(Saved entries)
******
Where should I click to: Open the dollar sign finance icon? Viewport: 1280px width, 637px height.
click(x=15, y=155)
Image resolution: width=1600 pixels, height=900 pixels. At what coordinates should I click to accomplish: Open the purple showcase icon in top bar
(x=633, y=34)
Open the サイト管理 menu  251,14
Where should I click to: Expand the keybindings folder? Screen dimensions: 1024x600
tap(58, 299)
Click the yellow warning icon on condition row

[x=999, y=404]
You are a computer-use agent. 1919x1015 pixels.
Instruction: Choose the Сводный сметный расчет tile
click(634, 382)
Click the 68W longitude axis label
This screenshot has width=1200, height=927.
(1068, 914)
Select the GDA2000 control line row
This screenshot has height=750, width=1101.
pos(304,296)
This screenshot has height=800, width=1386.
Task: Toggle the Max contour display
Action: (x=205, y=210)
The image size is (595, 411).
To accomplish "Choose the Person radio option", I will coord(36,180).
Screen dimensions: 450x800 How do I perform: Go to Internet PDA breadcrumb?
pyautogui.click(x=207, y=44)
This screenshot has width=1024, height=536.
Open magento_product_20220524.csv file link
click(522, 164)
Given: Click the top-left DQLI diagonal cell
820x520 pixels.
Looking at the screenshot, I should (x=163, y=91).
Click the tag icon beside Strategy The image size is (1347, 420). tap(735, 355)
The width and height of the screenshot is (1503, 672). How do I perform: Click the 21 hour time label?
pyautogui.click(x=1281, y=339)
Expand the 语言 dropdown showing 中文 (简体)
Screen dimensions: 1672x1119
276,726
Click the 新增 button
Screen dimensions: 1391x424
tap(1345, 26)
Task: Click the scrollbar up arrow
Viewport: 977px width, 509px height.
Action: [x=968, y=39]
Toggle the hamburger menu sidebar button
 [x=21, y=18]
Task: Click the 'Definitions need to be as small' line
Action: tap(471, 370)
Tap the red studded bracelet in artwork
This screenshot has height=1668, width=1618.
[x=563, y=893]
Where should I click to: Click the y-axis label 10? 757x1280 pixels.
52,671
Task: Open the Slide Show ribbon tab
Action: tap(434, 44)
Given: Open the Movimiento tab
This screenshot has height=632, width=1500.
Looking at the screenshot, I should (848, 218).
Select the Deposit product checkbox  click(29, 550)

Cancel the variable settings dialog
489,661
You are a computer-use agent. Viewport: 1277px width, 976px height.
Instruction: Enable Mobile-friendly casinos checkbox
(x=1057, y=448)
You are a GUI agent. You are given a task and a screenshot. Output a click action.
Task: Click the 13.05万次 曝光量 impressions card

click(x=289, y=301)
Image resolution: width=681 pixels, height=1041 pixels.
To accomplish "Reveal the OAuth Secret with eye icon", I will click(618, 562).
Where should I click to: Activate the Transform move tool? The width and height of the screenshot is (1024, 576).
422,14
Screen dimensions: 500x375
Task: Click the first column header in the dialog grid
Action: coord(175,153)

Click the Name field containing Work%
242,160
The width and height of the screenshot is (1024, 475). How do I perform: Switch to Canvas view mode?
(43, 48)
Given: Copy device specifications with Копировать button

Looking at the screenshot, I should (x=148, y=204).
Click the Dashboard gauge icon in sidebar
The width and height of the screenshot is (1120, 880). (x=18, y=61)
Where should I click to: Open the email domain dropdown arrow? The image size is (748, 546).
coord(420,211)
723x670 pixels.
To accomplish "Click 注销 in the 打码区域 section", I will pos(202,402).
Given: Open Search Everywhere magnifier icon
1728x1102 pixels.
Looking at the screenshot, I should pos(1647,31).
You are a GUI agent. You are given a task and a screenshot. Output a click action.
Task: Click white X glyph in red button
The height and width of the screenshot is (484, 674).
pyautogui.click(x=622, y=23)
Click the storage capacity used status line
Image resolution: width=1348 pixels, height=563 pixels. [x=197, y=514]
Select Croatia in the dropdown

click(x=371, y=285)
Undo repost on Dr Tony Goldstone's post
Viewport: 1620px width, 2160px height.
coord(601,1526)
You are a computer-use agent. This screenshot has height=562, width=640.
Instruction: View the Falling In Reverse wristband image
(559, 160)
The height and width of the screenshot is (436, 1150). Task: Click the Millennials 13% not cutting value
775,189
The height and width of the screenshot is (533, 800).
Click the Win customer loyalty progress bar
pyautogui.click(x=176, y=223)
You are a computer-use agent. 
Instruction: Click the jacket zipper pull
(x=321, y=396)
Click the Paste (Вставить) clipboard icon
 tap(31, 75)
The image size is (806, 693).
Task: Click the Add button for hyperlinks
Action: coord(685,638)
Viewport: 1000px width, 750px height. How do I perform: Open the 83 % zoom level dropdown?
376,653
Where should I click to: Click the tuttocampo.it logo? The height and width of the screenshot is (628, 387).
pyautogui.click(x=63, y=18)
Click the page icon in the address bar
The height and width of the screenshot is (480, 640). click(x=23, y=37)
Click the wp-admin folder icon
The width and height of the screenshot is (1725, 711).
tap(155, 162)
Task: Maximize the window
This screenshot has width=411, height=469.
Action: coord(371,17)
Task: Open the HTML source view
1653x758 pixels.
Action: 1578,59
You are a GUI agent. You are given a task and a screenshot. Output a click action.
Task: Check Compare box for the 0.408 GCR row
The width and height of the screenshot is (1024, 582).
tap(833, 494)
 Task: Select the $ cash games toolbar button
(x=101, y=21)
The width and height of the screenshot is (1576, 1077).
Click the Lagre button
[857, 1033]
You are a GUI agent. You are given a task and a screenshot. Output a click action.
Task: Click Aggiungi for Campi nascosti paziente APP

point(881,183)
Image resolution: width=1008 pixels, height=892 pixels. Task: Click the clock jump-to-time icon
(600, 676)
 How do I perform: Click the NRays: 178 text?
******
WHAT THIS TASK INVOLVES
What is needed is an exact, complete copy of the entries above.

OUTPUT BELOW
Where should I click to: Open the dollar sign finance icon? Viewport: 1280px width, 637px height.
click(x=15, y=155)
Image resolution: width=1600 pixels, height=900 pixels. At what coordinates should I click to accomplish: Open the purple showcase icon in top bar
(x=633, y=34)
Open the サイト管理 menu  251,14
Where should I click to: Expand the keybindings folder? Screen dimensions: 1024x600
tap(58, 299)
Click the yellow warning icon on condition row

[x=999, y=404]
You are a computer-use agent. 1919x1015 pixels.
Instruction: Choose the Сводный сметный расчет tile
click(634, 382)
Click the 68W longitude axis label
This screenshot has width=1200, height=927.
(1068, 914)
Select the GDA2000 control line row
This screenshot has height=750, width=1101.
pos(304,296)
This screenshot has height=800, width=1386.
Task: Toggle the Max contour display
Action: (x=205, y=210)
The image size is (595, 411).
To accomplish "Choose the Person radio option", I will coord(36,180).
Screen dimensions: 450x800 How do I perform: Go to Internet PDA breadcrumb?
pyautogui.click(x=207, y=44)
This screenshot has width=1024, height=536.
Open magento_product_20220524.csv file link
click(522, 164)
Given: Click the top-left DQLI diagonal cell
820x520 pixels.
Looking at the screenshot, I should (x=163, y=91).
Click the tag icon beside Strategy The image size is (1347, 420). tap(735, 355)
The width and height of the screenshot is (1503, 672). How do I perform: Click the 21 hour time label?
pyautogui.click(x=1281, y=339)
Expand the 语言 dropdown showing 中文 (简体)
Screen dimensions: 1672x1119
276,726
Click the 新增 button
Screen dimensions: 1391x424
tap(1345, 26)
Task: Click the scrollbar up arrow
Viewport: 977px width, 509px height.
Action: [x=968, y=39]
Toggle the hamburger menu sidebar button
 [x=21, y=18]
Task: Click the 'Definitions need to be as small' line
Action: tap(471, 370)
Tap the red studded bracelet in artwork
This screenshot has height=1668, width=1618.
[x=563, y=893]
Where should I click to: Click the y-axis label 10? 757x1280 pixels.
52,671
Task: Open the Slide Show ribbon tab
Action: tap(434, 44)
Given: Open the Movimiento tab
This screenshot has height=632, width=1500.
Looking at the screenshot, I should (848, 218).
Select the Deposit product checkbox  click(29, 550)

Cancel the variable settings dialog
489,661
You are a computer-use agent. Viewport: 1277px width, 976px height.
Instruction: Enable Mobile-friendly casinos checkbox
(x=1057, y=448)
You are a GUI agent. You are given a task and a screenshot. Output a click action.
Task: Click the 13.05万次 曝光量 impressions card

click(x=289, y=301)
Image resolution: width=681 pixels, height=1041 pixels.
To accomplish "Reveal the OAuth Secret with eye icon", I will click(618, 562).
Where should I click to: Activate the Transform move tool? The width and height of the screenshot is (1024, 576).
422,14
Screen dimensions: 500x375
Task: Click the first column header in the dialog grid
Action: coord(175,153)

Click the Name field containing Work%
242,160
The width and height of the screenshot is (1024, 475). How do I perform: Switch to Canvas view mode?
(43, 48)
Given: Copy device specifications with Копировать button

Looking at the screenshot, I should (x=148, y=204).
Click the Dashboard gauge icon in sidebar
The width and height of the screenshot is (1120, 880). (x=18, y=61)
Where should I click to: Open the email domain dropdown arrow? The image size is (748, 546).
coord(420,211)
723x670 pixels.
To accomplish "Click 注销 in the 打码区域 section", I will pos(202,402).
Given: Open Search Everywhere magnifier icon
1728x1102 pixels.
Looking at the screenshot, I should pos(1647,31).
You are a GUI agent. You are given a task and a screenshot. Output a click action.
Task: Click white X glyph in red button
The height and width of the screenshot is (484, 674).
pyautogui.click(x=622, y=23)
Click the storage capacity used status line
Image resolution: width=1348 pixels, height=563 pixels. [x=197, y=514]
Select Croatia in the dropdown

click(x=371, y=285)
Undo repost on Dr Tony Goldstone's post
Viewport: 1620px width, 2160px height.
coord(601,1526)
You are a computer-use agent. This screenshot has height=562, width=640.
Instruction: View the Falling In Reverse wristband image
(559, 160)
The height and width of the screenshot is (436, 1150). Task: Click the Millennials 13% not cutting value
775,189
The height and width of the screenshot is (533, 800).
Click the Win customer loyalty progress bar
pyautogui.click(x=176, y=223)
You are a computer-use agent. 
Instruction: Click the jacket zipper pull
(x=321, y=396)
Click the Paste (Вставить) clipboard icon
 tap(31, 75)
The image size is (806, 693).
Task: Click the Add button for hyperlinks
Action: coord(685,638)
Viewport: 1000px width, 750px height. How do I perform: Open the 83 % zoom level dropdown?
376,653
Where should I click to: Click the tuttocampo.it logo? The height and width of the screenshot is (628, 387).
pyautogui.click(x=63, y=18)
Click the page icon in the address bar
The height and width of the screenshot is (480, 640). click(x=23, y=37)
Click the wp-admin folder icon
The width and height of the screenshot is (1725, 711).
tap(155, 162)
Task: Maximize the window
This screenshot has width=411, height=469.
Action: coord(371,17)
Task: Open the HTML source view
1653x758 pixels.
Action: 1578,59
You are a GUI agent. You are given a task and a screenshot. Output a click action.
Task: Check Compare box for the 0.408 GCR row
The width and height of the screenshot is (1024, 582).
tap(833, 494)
 Task: Select the $ cash games toolbar button
(x=101, y=21)
The width and height of the screenshot is (1576, 1077).
Click the Lagre button
[857, 1033]
You are a GUI agent. You are given a task and a screenshot. Output a click action.
Task: Click Aggiungi for Campi nascosti paziente APP

point(881,183)
Image resolution: width=1008 pixels, height=892 pixels. Task: Click the clock jump-to-time icon
(600, 676)
 How do I perform: Click the NRays: 178 text?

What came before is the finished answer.